A dedicatória de Francesco

Cabelos brancos e rosto sombrio. Francesco, naquele sábado, estava assim. Culpa de quem sabe que pensamentos que lhe passavam pela cabeça, enquanto atravessava a porta de vidro arrastando um pouco o passo. Imaginem, então, quando vê os jovens que vêm ao seu encontro, com um colete amarelo e um panfleto nas mãos. Dois rostos desconhecidos. Sorriam. Ele estava ali, apalpando os bolsos, procurando uma moeda, e eles começaram a falar sobre os pobres, as sacolas, a coleta... Francesco nunca os tinha visto antes: “Eu tenho 90 anos e sou aposentado. O que vocês querem de mim?”. Começou a sair, empurrando o carrinho, para fazer as compras. E muitos cumprimentos aos dois chatos não foram ditos, pois só saíam resmungos de sua garganta.

_DADOS FORNECIDOS:_
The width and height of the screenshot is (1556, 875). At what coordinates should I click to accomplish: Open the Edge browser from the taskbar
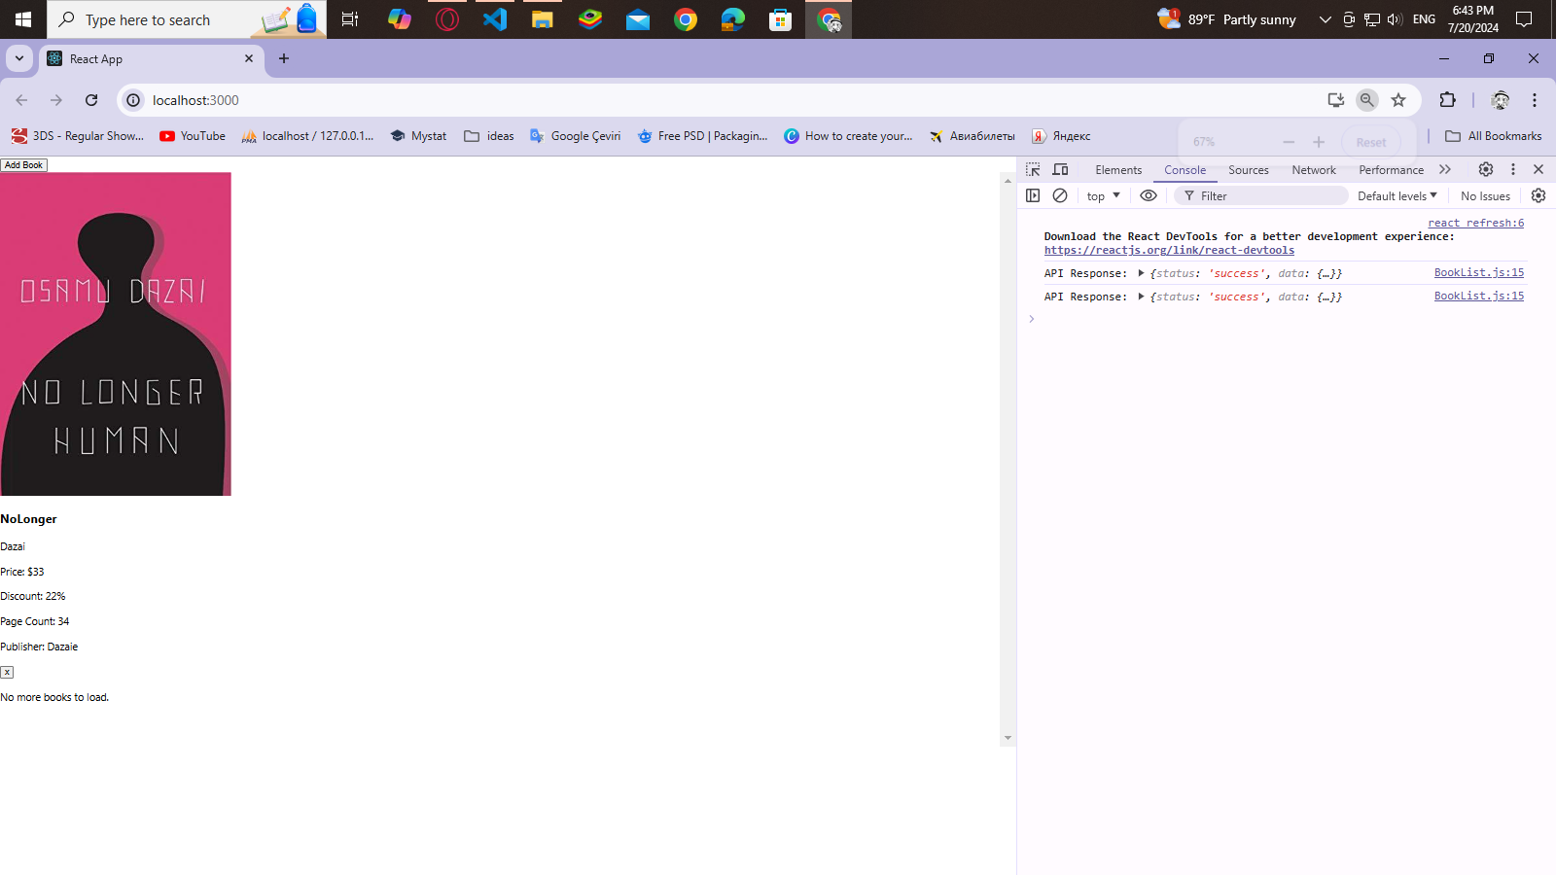coord(732,19)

_INSTRUÇÃO:_ Devolva, sem nenhuma alteração, a passagem do trecho sobre Francesco que começa nas palavras “Cabelos brancos e” e vai até “de sua garganta.”, inclusive. As linhas não são necessárias aqui.

_RESPOSTA:_
Cabelos brancos e rosto sombrio. Francesco, naquele sábado, estava assim. Culpa de quem sabe que pensamentos que lhe passavam pela cabeça, enquanto atravessava a porta de vidro arrastando um pouco o passo. Imaginem, então, quando vê os jovens que vêm ao seu encontro, com um colete amarelo e um panfleto nas mãos. Dois rostos desconhecidos. Sorriam. Ele estava ali, apalpando os bolsos, procurando uma moeda, e eles começaram a falar sobre os pobres, as sacolas, a coleta... Francesco nunca os tinha visto antes: “Eu tenho 90 anos e sou aposentado. O que vocês querem de mim?”. Começou a sair, empurrando o carrinho, para fazer as compras. E muitos cumprimentos aos dois chatos não foram ditos, pois só saíam resmungos de sua garganta.